Pixel coordinate grounding data
● ● ●
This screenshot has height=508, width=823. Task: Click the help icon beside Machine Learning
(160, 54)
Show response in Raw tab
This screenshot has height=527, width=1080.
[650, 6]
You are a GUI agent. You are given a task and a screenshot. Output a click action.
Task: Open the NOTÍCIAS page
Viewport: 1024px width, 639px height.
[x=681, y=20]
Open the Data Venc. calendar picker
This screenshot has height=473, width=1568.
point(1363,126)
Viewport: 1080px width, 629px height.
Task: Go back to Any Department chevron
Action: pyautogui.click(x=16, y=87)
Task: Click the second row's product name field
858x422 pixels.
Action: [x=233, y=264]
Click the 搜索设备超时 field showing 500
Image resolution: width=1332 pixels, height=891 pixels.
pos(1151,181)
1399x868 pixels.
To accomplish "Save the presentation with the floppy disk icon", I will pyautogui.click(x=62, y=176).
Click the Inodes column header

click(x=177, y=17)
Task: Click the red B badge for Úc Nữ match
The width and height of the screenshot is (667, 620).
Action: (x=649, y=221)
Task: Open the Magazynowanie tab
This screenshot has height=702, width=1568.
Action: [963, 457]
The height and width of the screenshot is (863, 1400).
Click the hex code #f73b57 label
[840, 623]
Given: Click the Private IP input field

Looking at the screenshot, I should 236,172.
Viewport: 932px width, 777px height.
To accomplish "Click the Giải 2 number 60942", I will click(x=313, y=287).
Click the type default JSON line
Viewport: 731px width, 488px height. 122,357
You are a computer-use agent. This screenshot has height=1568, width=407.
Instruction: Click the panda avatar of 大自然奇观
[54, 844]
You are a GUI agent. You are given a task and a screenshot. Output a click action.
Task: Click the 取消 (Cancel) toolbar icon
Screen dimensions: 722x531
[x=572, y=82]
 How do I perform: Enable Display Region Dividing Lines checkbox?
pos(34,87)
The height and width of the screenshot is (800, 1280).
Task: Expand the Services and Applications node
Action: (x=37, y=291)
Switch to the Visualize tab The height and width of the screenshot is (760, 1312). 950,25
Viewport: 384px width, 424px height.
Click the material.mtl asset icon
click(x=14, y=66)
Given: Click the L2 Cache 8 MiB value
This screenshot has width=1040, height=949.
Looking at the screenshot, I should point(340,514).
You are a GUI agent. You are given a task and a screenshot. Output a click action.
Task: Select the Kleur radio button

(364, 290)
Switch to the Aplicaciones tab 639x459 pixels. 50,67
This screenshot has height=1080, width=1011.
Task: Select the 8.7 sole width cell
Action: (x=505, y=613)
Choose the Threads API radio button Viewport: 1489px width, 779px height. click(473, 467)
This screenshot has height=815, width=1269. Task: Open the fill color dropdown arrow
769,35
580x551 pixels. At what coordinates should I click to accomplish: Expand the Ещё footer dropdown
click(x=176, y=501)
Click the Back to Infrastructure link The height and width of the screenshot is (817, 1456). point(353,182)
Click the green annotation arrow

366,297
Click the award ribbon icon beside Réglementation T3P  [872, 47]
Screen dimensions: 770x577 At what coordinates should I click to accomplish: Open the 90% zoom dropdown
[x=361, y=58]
● ● ●
[Goal of the exercise]
Write down again the exact lines running from the beginning of the data to the line containing "Viewport: 932px width, 777px height.", with both ends included.

[Solution to the exercise]
This screenshot has height=508, width=823. Task: Click the help icon beside Machine Learning
(160, 54)
Show response in Raw tab
This screenshot has height=527, width=1080.
[650, 6]
You are a GUI agent. You are given a task and a screenshot. Output a click action.
Task: Open the NOTÍCIAS page
Viewport: 1024px width, 639px height.
[x=681, y=20]
Open the Data Venc. calendar picker
This screenshot has height=473, width=1568.
point(1363,126)
Viewport: 1080px width, 629px height.
Task: Go back to Any Department chevron
Action: pyautogui.click(x=16, y=87)
Task: Click the second row's product name field
858x422 pixels.
Action: [x=233, y=264]
Click the 搜索设备超时 field showing 500
Image resolution: width=1332 pixels, height=891 pixels.
pos(1151,181)
1399x868 pixels.
To accomplish "Save the presentation with the floppy disk icon", I will pyautogui.click(x=62, y=176).
Click the Inodes column header

click(x=177, y=17)
Task: Click the red B badge for Úc Nữ match
The width and height of the screenshot is (667, 620).
Action: (x=649, y=221)
Task: Open the Magazynowanie tab
This screenshot has height=702, width=1568.
Action: [963, 457]
The height and width of the screenshot is (863, 1400).
Click the hex code #f73b57 label
[840, 623]
Given: Click the Private IP input field

Looking at the screenshot, I should 236,172.
Viewport: 932px width, 777px height.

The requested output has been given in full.